The U.S. Environmental Protection Agency (EPA) has published best practices for cleanup of broken CFLs, and ways to avoid breakage, on its website. It recommends airing out the room and carefully disposing of broken pieces in a jar.

A Maine Department of Environmental Protection (DEP) study of 2008 comparing clean-up methods warns that using plastic bags to store broken CFL bulbs is dangerous because vapors well above safe levels continue to leak from the bags. The EPA and the Maine DEP recommend a sealed glass jar as the best repository for a broken bulb.

LED Bulbs vs. CFL Bulbs

As previously mentioned, incandescent bulbs were initially supplanted by CFLs, but the arrival of affordable LEDs didn’t let the poor CFLs enjoy their day in the sun for long. Not only do LEDs draw fewer watts of electricity, but they also outperform CFLs in a variety of other ways.

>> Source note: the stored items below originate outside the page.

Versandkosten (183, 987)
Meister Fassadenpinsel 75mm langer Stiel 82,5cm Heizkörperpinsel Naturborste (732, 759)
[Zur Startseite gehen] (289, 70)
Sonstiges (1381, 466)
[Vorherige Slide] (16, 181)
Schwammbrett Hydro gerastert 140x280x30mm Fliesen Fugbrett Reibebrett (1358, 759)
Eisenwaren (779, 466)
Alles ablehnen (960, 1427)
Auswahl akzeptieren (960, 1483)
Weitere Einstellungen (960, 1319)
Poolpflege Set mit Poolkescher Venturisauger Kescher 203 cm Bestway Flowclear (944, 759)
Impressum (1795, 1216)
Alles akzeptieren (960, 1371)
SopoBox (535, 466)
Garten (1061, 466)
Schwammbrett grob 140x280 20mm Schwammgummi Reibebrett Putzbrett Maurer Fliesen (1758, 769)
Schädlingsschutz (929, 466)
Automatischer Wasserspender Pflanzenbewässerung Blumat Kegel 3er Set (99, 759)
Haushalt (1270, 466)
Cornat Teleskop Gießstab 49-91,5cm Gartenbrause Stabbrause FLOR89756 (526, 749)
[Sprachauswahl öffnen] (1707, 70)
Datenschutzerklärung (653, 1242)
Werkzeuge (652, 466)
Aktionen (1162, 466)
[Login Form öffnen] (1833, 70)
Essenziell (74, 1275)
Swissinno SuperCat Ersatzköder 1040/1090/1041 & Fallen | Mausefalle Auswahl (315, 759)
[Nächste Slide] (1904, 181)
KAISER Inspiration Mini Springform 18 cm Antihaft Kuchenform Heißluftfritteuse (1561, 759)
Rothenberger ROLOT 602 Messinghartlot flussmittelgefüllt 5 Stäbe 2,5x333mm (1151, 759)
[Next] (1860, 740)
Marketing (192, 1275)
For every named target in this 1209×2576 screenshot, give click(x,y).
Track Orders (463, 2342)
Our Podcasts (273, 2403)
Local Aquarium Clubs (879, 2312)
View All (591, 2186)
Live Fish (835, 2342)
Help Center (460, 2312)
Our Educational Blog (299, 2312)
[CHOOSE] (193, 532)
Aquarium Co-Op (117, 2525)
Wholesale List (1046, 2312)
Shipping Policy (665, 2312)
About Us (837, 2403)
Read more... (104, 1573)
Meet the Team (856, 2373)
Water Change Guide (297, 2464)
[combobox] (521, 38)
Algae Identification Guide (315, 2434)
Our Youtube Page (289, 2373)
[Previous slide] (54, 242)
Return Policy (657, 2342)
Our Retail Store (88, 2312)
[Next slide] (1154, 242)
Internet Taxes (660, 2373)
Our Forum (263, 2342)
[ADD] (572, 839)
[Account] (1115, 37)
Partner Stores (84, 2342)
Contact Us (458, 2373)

Why use LED lights instead of CFLs? Here are six simple reasons:

  1. LED bulbs last longer. It’s common for LEDs to be rated for 50,000 hours of use, about five times longer than the average CFL bulb, and about 50 times longer than incandescents.
  2. LED bulbs are safer. CFL bulbs contain trace amounts of mercury, which means they must be handled and disposed of carefully. If a CFL bulb breaks, it’s recommended that you ventilate and vacate the area for several minutes.
  3. LED bulbs light up instantly. CFL bulbs take a few seconds to warm up, and they appear dimmer during this time.
  4. LED bulbs often provide more pleasant lighting. Early versions of CFL bulbs were criticized for emitting harsh light. While the industry made improvements to soften this effect, LED bulbs have always come in a range of colors and levels of softness.
  5. LED bulbs are more versatile. The curly design of CFL bulbs makes them just as bulky as incandescents, which limits their range of applications. But light-emitting diodes are comparatively small, which allows for applications like slim strips of lightweight lights that you can use for under-cabinet kitchen lighting.
  6. LED bulbs give off virtually no heat. Incandescent bulbs give off about 90 percent of their energy as heat, and CFL bulbs don’t fare much better. This can produce unwanted heat inside your home during warm weather. LED bulbs remain cool to the touch.